In July, after the tragic death of Missouri University football player Aaron O'Neal, I went on a pursuit for information about what Kansas University does to protect its student-athletes from potential health hazards.
Dr. Larry Magee, KU's director of sports medicine, reeled off a lengthy list of procedures for incoming freshmen to ensure that they're healthy and ready for Division One athletics.
"The returns aren't very much," he admitted at the time. "You don't find a whole lot. But we thought, 'We have an opportunity to do it, and as hard as these athletes have to work, it's just something we should do.'"
Well, they found something with freshman quarterback Kerry Meier. KU coach Mark Mangino revealed as much - and not much else - after Saturday's game, saying a problem was found during "advanced medical screening."
Medical issues always are hush-hush around the football program, but Mangino took it a step further regarding Meier's, asking media and fans to leave the situation alone.
"His family and Kerry both would appreciate their privacy on this matter," he said. "We'll keep you posted as things develop."
If family members indeed want to keep this on the down-low, they've got a federal law protecting them - not to mention Mangino's policy that probably would have silenced it anyway.
By now, college sports fans are accustomed to the word HIPAA - short for Health Information Portability and Accountability Act. It's a government ruling stating that universities must ask student-athletes to sign a waiver before their health information can be released to the media or anyone not in the medical field.

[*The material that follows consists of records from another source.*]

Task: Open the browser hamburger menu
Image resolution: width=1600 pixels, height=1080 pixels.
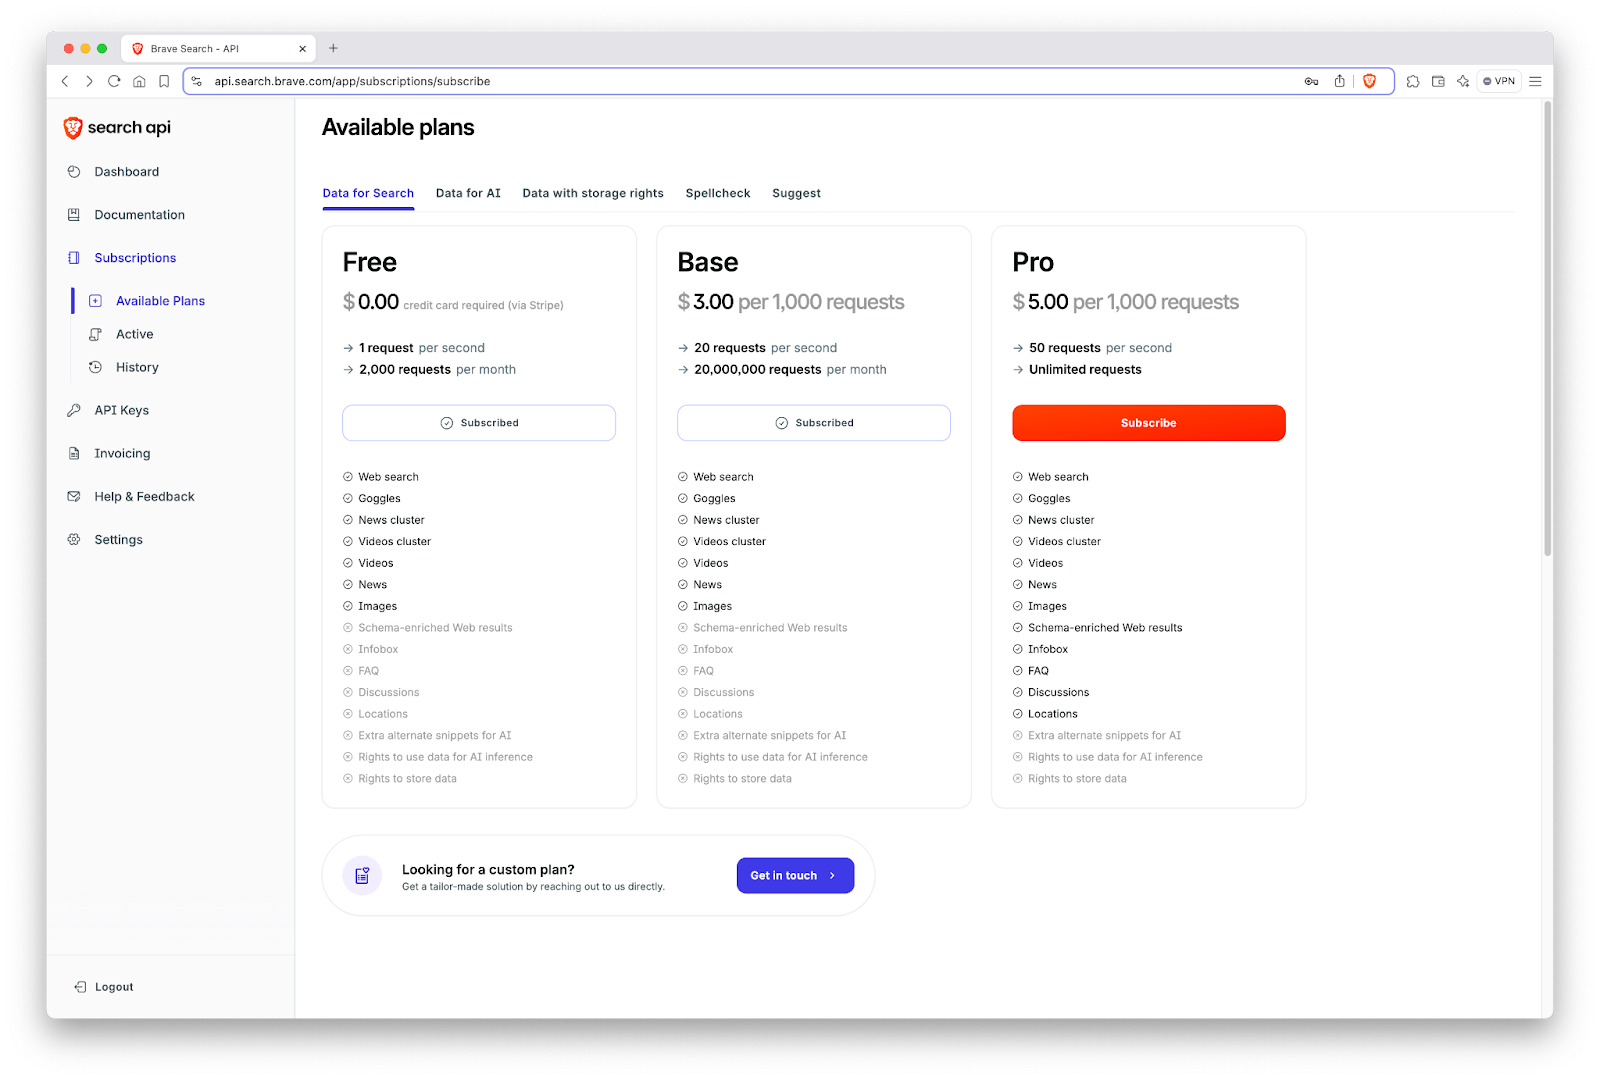Action: tap(1535, 81)
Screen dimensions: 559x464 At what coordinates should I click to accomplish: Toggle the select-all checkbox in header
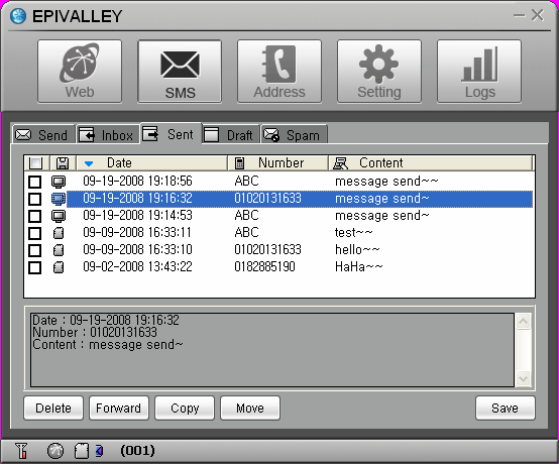(35, 163)
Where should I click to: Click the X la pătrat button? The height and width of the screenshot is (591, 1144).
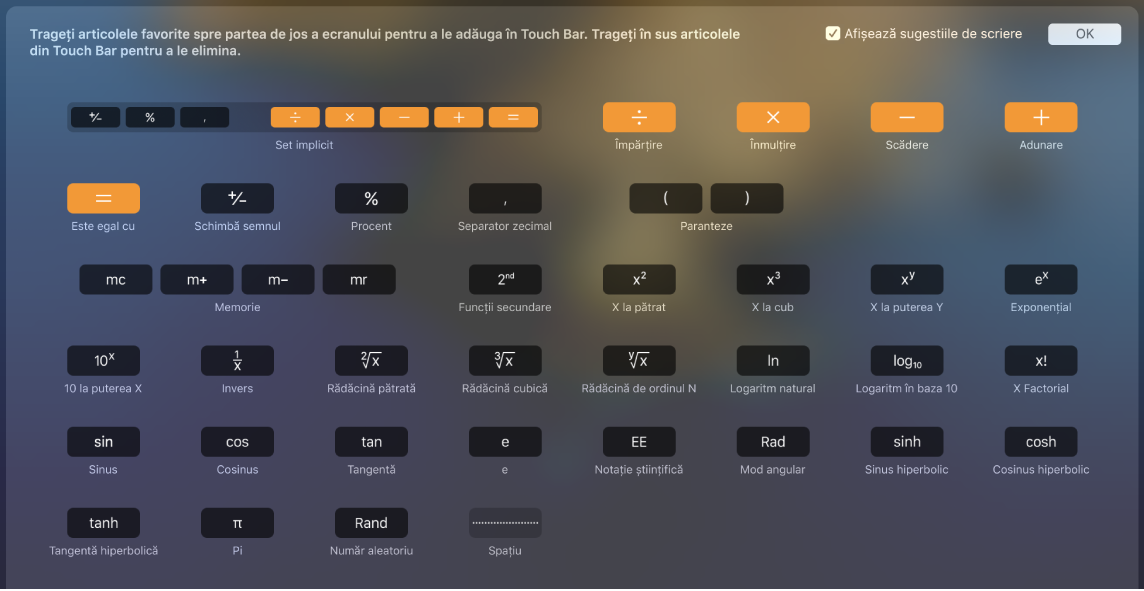pos(638,279)
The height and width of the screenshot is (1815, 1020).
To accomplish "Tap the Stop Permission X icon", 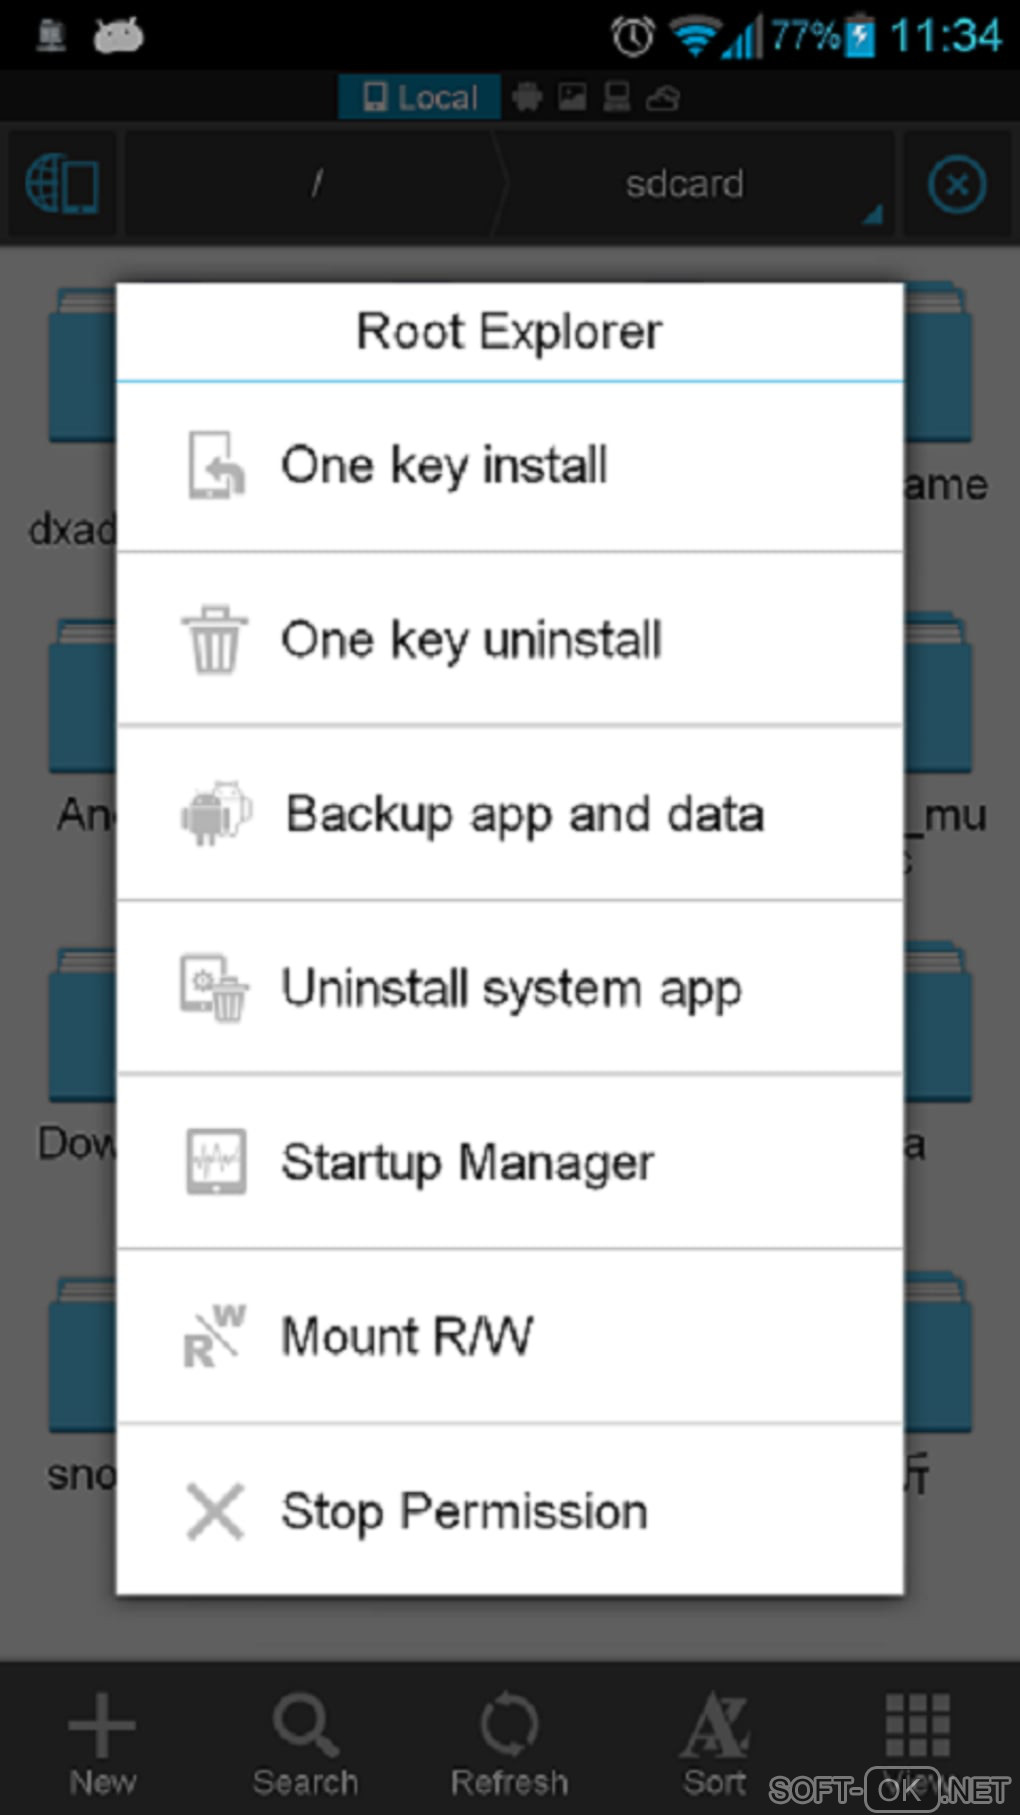I will point(215,1511).
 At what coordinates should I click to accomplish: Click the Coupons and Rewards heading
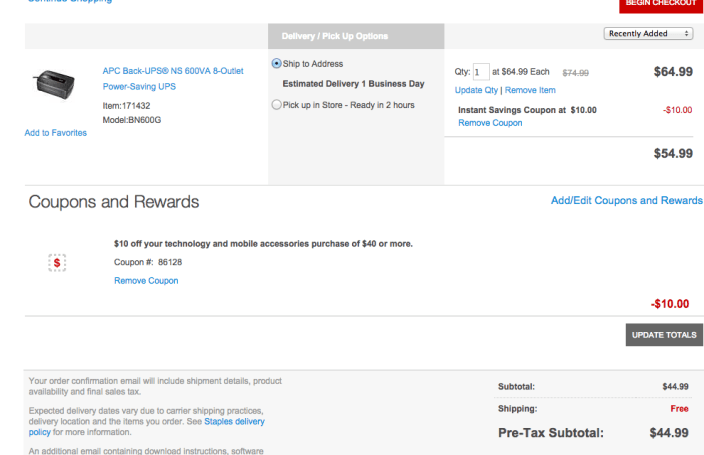pos(114,202)
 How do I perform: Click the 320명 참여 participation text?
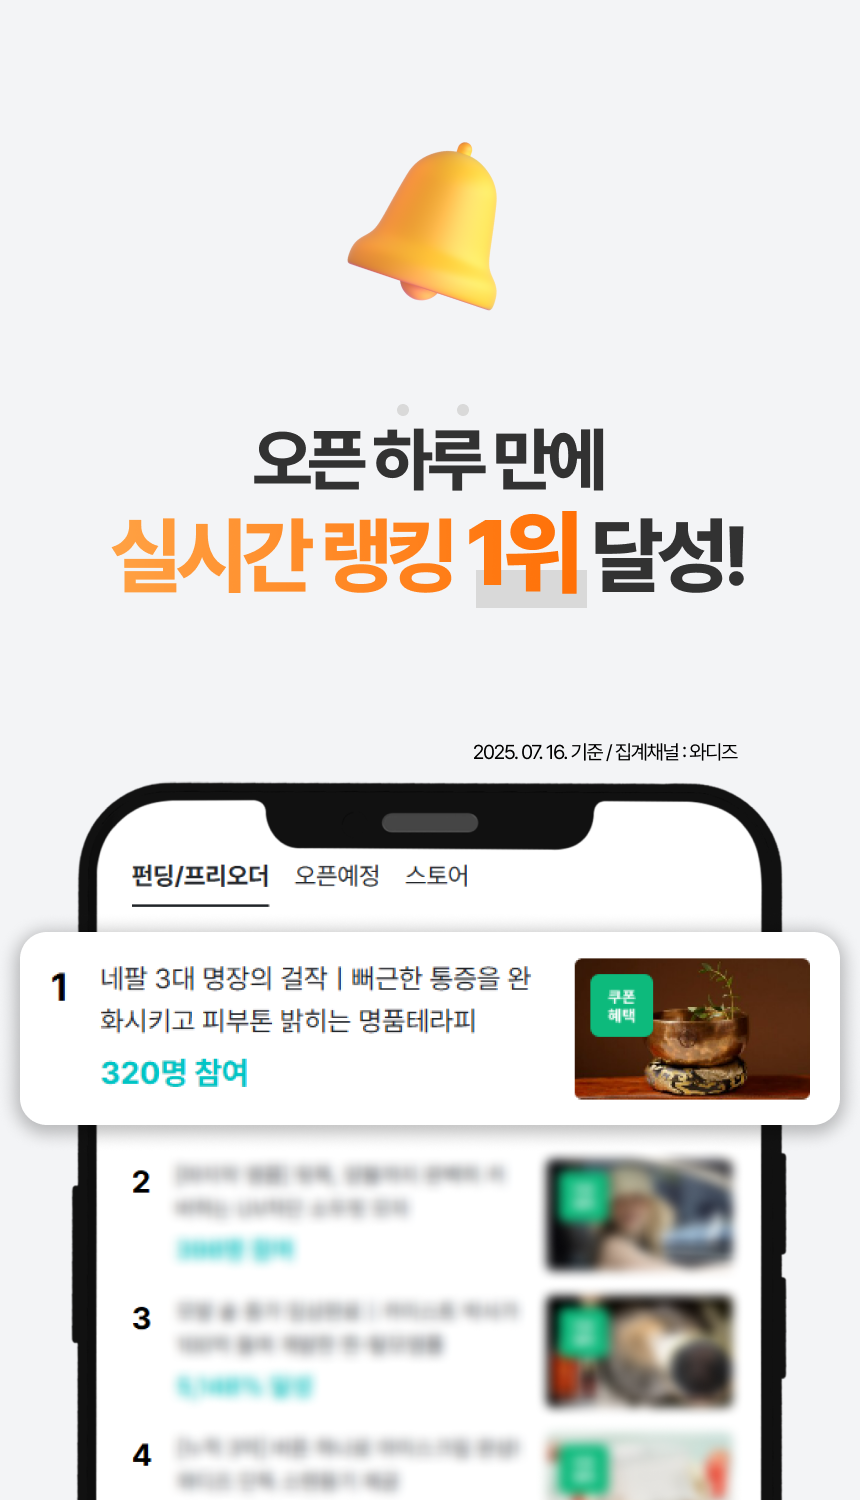pos(174,1073)
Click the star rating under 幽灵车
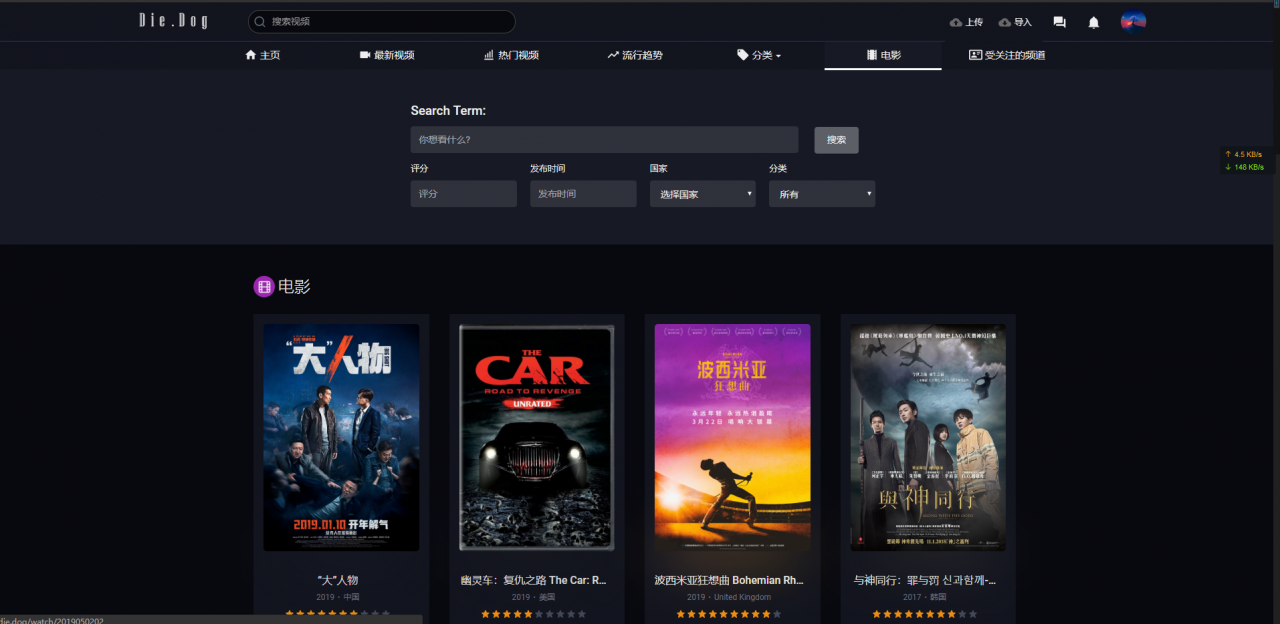Image resolution: width=1280 pixels, height=624 pixels. [x=534, y=614]
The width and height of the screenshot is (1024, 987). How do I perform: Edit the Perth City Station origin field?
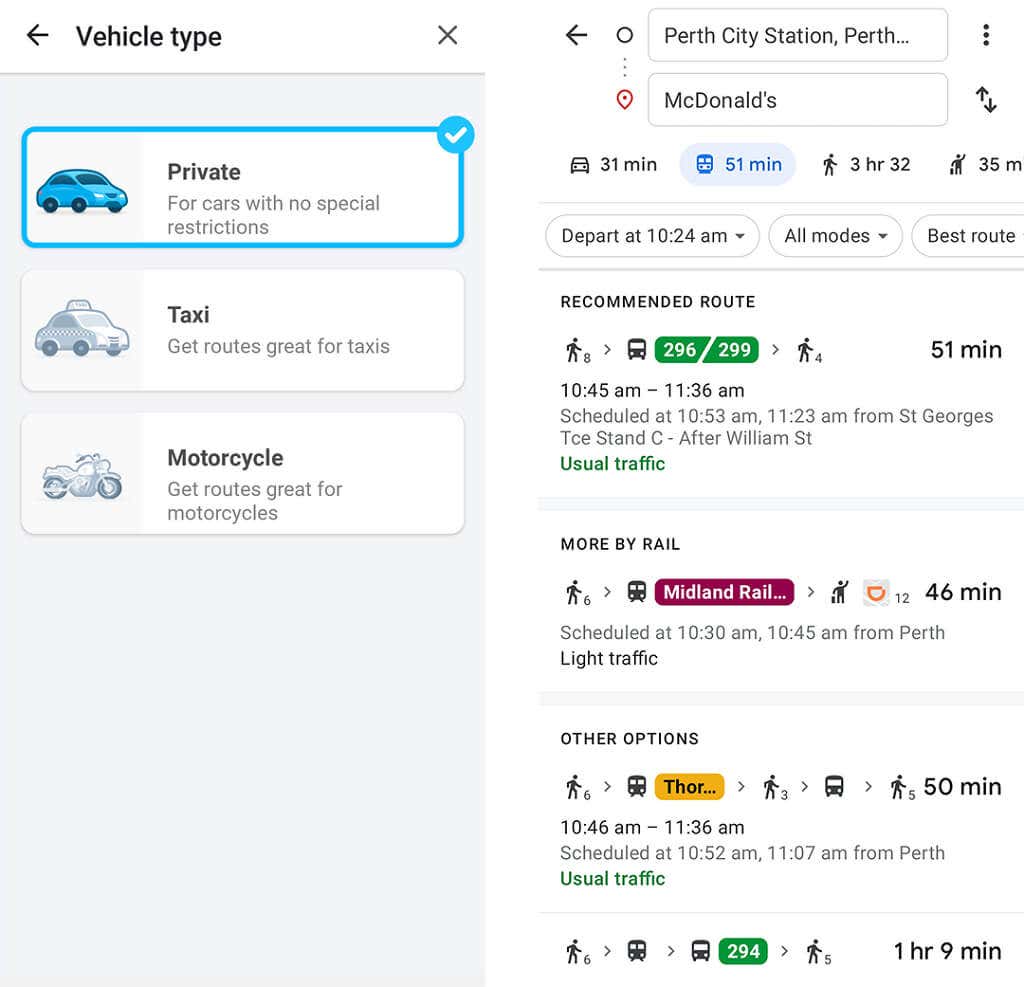(797, 36)
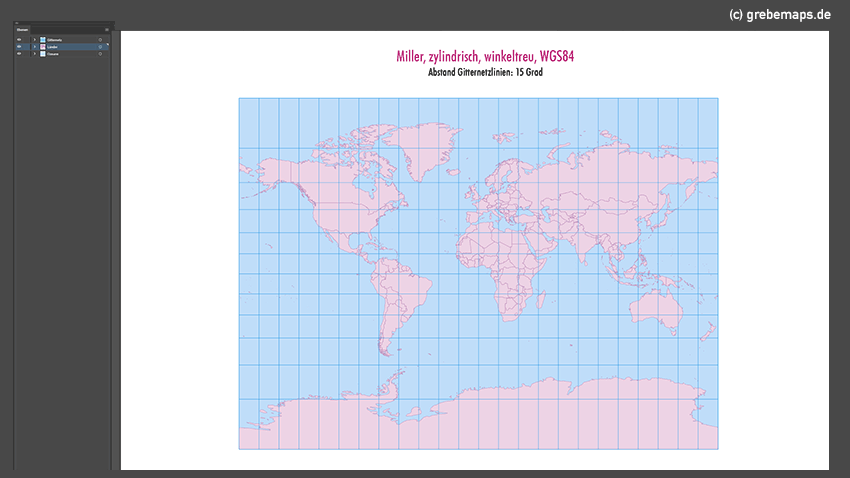Toggle visibility of the Länder layer
850x478 pixels.
click(x=19, y=46)
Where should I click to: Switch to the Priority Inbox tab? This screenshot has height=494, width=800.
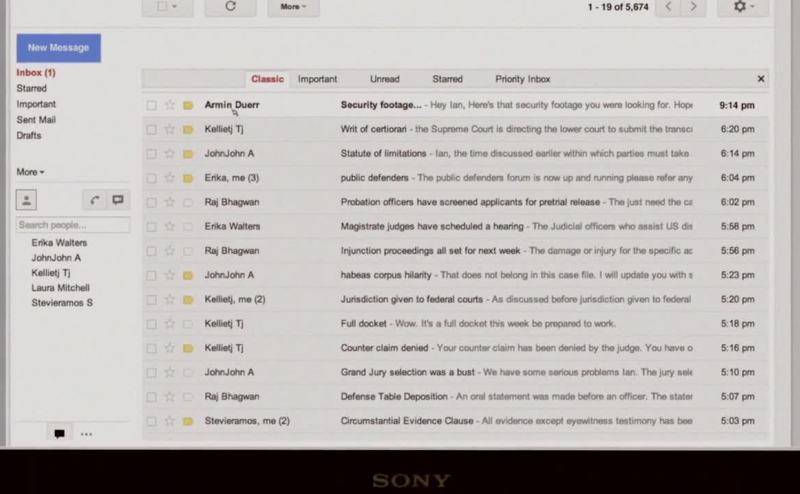coord(522,79)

The Meiers are well aware of how to deal with attention - all four of the sons have played NCAA football, and the oldest, Shad, is a tight end for the NFL's New Orleans Saints. During Kerry's recruitment, the Meiers played it closer to the vest than most families do, not revealing much until an oral commitment was made. Chances are, they'll do it again in this case.
When I talked to Magee about six weeks ago, he gave me insight as to what exactly is sought out in the "advanced screening" that eventually detected Meier's problem.
Among the procedures done on all incoming freshmen and junior-college transfers are: a standard physical; a lengthy questionnaire about health history (both individual and family); a blood test for, among other things, sickle-cell disease; and a cardiac screening to detect heart murmurs and other cardiovascular ailments.
Carefully choosing his words, Mangino said Meier underwent a "partial procedure" and that another procedure was upcoming. He'll be out at least this week and maybe longer. Mangino declined to say much else, other than to assure fans that "he's going to be fine."
Meier wasn't one of four quarterbacks to suit up in pregame Saturday. He instead was in an upstairs booth with assistant coaches, perhaps getting a bird's-eye view of defensive formations and blitz packages he could face at the Division One level in the near future.
How near that future is, though, will remain a mystery for now.